Seorang wanita cantik yang berkuliah disebuah Universitas (di Amerika Serikat) dihadapan seorang konselor untuk masalah keluarga pernah memberi komentar sebagai berikut: “Di awal usia dua puluhan, kami tidak ingin mengikatkan diri secara seksual dengan pasangan tunggal dan membatasi diri pada satu orang itu saja , dan saya tidak akan menjadi bagian dari pernikahan,”, katanya.

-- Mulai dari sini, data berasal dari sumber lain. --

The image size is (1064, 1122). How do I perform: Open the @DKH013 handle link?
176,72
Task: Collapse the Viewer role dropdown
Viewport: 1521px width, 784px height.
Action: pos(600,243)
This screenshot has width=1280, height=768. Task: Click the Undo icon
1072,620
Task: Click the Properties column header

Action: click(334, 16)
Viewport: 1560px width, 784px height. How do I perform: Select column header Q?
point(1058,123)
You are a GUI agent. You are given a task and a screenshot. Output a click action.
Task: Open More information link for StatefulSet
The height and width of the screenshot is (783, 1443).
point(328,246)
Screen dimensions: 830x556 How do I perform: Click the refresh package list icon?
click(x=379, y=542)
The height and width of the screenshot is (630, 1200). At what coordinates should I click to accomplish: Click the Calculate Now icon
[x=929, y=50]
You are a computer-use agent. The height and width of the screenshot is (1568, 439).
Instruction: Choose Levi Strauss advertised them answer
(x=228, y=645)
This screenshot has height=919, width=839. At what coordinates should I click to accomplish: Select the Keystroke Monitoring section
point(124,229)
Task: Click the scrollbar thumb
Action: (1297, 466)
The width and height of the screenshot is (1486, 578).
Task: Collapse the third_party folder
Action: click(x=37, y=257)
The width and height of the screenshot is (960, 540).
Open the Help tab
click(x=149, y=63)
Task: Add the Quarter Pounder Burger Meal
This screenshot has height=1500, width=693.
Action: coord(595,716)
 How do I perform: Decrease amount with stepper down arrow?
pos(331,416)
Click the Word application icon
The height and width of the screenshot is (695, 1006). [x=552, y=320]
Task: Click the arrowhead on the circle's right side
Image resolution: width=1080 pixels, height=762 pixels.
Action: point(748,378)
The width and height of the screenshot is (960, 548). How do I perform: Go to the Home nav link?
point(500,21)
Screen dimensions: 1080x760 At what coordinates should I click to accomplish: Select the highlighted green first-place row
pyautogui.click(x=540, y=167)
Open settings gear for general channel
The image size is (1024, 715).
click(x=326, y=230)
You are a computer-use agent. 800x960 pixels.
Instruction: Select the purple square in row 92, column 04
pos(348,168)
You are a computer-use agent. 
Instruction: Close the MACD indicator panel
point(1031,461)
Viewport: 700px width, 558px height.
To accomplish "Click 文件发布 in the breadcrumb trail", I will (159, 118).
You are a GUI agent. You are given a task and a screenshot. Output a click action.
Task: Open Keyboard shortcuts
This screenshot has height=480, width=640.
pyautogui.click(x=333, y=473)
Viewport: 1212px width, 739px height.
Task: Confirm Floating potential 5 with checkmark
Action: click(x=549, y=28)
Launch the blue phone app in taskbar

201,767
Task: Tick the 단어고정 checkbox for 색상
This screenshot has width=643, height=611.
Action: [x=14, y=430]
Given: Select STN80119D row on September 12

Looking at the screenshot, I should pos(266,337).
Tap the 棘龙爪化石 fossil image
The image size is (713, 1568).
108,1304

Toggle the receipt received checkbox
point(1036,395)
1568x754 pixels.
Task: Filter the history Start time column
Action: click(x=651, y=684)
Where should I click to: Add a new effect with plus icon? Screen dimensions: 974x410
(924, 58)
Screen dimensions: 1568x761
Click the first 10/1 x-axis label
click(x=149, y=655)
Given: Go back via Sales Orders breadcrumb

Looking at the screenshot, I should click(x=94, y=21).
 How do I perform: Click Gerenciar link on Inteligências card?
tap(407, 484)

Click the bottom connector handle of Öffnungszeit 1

Mengapa pendapat ini sampai muncul dalam pikiran mahasiswi tersebut?. Rupanya dia telah menyaksikan apa yang terjadi pada pernikahan orang tuanya maupun dari pernikahan orang lain, tidak harmonis dan berakhir dengan perceraian dan dia tidak senang dengan apa yang dia saksikan itu.
Jadi nampaknya dia menganggap bahwa HUBUNGAN DILUAR NIKAH ITU tidaklah menjadi masalah.
Saudaraku,
Perlu kita ketahui bahwa “hubungan diluar nikah” itu, tidak ada komitment.
Pernikahan -- adalah merupakan sebuah kesempatan istimewa. Suatu pernikahan yang baik perlu diupayakan, di usahakan dan tugas itu tentu tidak pernah selesai selama hayat dikandung badan. Bilamana Anda mau menggunakan waktu dan usaha untuk menciptakan suatu pernikahan yang baik maka hasilnya sangat luar biasa dan membawa kebahagian bagi kedua pasangan.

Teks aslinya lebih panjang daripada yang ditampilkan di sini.